China's retail sales, the main gauge of consumer spending in the world's fastest-growing economy, rose 18.7 percent year on year to 1.25 trillion yuan (183 billion U.S. dollars) in May, the National Bureau of Statistics (NBS) announced Friday.
The growth rate was 3.5 percentage points higher than the same period last year and 0.2 percentage points higher than April's, said NBS spokesman Sheng Laiyun.
Urban consumption hit 1.08 trillion yuan in May, up 19.1 percent year on year, while rural residents spent 163.7 billion yuan, up 15.8 percent.
In the first five months, total retail sales climbed 18.2 percent to 6.03 trillion yuan. The growth rate was 3.2 percentage points higher than the same period last year.
The government rolled out a series of incentives to bolster consumption to counter the fallout from the global economic downturn, including subsidies for home appliances in rural areas and tax breaks for auto purchases, in early 2009, among others.

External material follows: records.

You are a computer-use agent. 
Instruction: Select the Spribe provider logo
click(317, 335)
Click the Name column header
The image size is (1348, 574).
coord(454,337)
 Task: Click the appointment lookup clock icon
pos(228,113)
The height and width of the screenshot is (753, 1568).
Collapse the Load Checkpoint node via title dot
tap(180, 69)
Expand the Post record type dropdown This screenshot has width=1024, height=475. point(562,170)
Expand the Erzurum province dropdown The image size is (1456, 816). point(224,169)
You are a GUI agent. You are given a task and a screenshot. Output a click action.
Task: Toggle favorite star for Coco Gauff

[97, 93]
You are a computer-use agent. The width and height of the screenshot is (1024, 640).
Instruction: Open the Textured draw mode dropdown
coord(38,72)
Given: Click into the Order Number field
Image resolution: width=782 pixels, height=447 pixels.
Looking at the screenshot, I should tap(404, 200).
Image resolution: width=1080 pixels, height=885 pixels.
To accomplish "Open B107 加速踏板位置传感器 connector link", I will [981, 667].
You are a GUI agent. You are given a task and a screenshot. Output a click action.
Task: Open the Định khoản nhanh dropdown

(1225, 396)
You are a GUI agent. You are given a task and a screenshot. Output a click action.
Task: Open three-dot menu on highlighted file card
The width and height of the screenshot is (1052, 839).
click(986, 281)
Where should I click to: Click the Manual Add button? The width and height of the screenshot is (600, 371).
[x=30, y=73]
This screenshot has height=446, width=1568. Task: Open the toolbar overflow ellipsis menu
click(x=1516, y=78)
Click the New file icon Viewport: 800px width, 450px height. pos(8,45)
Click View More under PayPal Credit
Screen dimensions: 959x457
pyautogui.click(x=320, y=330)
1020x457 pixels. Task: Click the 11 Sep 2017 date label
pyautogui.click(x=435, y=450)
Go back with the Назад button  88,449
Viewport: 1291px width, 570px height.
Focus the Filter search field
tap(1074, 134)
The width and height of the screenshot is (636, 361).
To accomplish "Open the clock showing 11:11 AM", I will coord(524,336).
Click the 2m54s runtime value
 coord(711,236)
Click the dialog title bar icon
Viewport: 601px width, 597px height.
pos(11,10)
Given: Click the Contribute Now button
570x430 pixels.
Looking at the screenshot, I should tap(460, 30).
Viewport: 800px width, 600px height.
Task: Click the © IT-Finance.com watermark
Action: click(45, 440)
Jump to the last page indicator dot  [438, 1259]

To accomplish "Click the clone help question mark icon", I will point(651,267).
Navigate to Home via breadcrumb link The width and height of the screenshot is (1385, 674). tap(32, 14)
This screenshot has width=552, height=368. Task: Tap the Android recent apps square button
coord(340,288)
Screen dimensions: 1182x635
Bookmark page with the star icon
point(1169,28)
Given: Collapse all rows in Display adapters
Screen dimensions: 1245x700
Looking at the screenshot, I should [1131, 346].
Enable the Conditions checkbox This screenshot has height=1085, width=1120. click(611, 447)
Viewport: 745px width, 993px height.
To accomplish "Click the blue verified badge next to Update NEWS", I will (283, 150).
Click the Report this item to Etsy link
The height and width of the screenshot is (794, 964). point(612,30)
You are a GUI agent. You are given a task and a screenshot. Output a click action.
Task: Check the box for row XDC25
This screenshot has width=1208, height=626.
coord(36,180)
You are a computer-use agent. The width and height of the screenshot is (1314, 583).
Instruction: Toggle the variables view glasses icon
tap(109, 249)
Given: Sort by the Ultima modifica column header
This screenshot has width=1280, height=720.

China's auto sales in May rose 28.35 percent from a year earlier to 1.44 million units, bringing combined sales in the first five months to 7.6 million units, up 53.25 percent from a year earlier.
Monthly sales of home appliances in China's countryside surged 220 percent year on year in May to 12.6 billion yuan. The figure for January-May period was 54.35 billion yuan, up 400 percent from year on year.